BEGIN DATA SUPPLIED

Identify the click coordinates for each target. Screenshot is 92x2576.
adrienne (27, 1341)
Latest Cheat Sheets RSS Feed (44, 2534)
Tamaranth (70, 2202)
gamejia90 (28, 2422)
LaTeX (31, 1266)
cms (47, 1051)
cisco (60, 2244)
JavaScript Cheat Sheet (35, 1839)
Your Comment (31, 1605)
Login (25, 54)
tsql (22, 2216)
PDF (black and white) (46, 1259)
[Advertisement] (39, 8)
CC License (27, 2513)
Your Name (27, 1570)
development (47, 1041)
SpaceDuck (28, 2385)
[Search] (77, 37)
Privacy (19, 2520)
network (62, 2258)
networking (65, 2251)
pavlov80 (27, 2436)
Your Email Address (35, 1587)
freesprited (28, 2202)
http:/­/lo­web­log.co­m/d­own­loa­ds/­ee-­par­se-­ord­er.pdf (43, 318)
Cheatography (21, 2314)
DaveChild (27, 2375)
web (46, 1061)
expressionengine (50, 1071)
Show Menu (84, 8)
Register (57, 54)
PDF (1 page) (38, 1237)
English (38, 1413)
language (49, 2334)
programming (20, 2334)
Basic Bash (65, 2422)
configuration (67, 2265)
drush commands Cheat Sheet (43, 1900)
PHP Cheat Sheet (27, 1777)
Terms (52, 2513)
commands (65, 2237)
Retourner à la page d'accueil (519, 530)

END DATA SUPPLIED
BEGIN DATA SUPPLIED

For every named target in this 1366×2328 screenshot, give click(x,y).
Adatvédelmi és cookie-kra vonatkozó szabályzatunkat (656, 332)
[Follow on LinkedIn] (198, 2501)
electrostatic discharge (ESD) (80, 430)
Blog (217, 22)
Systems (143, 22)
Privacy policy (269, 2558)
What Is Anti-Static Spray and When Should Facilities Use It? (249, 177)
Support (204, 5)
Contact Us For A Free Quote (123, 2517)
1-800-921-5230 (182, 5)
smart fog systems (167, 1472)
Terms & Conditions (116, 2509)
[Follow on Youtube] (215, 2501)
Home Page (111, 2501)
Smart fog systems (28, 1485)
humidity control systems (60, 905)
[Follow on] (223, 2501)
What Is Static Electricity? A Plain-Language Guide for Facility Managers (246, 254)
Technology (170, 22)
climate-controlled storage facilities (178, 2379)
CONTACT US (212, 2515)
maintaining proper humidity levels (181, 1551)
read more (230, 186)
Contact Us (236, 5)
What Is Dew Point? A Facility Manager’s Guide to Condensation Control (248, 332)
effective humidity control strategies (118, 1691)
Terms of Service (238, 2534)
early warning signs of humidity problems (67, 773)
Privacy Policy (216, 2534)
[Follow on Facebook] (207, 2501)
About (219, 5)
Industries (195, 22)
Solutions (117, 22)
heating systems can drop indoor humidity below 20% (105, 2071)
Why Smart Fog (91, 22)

END DATA SUPPLIED
BEGIN DATA SUPPLIED

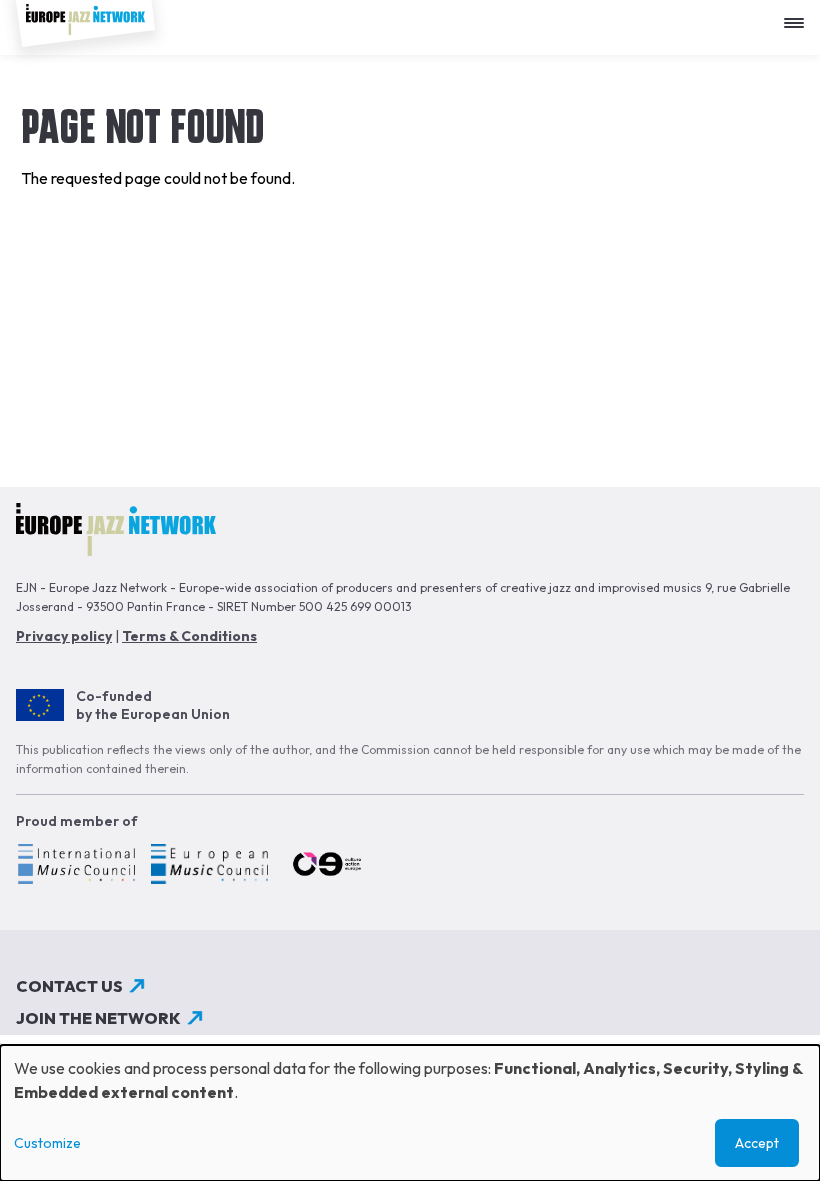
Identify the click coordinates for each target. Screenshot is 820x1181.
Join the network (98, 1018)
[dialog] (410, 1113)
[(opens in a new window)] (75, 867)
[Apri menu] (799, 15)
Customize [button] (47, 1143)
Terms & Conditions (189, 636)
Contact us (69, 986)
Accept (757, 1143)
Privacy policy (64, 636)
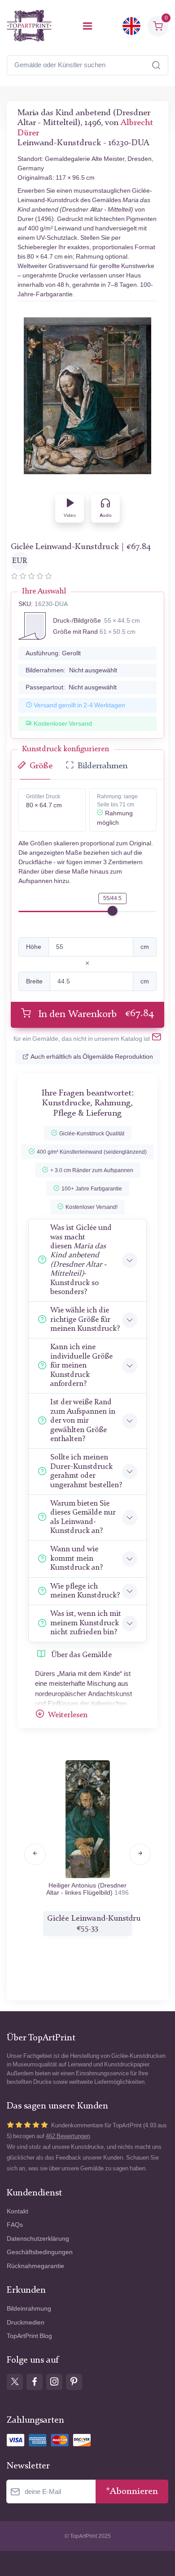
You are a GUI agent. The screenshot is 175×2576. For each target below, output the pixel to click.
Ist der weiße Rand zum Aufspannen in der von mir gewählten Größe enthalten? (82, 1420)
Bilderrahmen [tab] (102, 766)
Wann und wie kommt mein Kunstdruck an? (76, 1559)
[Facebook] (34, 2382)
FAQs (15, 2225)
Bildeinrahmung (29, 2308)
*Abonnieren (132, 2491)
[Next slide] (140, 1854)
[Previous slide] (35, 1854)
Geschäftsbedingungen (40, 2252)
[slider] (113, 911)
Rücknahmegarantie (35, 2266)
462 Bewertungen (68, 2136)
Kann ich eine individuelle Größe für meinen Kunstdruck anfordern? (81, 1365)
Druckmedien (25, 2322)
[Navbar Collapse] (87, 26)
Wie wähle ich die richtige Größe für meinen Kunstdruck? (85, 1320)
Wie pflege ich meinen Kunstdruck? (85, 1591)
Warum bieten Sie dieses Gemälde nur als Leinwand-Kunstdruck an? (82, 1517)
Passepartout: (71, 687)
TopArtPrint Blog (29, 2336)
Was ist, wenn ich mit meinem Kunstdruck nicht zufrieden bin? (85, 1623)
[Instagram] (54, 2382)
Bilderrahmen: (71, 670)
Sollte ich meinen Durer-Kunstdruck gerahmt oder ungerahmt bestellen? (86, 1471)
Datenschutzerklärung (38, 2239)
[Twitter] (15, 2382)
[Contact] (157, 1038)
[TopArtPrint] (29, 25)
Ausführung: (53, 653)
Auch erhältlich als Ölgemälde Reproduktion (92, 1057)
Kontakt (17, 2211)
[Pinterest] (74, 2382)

END DATA SUPPLIED

Tell how many lines in the data hold the string "Conditions". Only the number is wanted.

TASK ANSWER.
2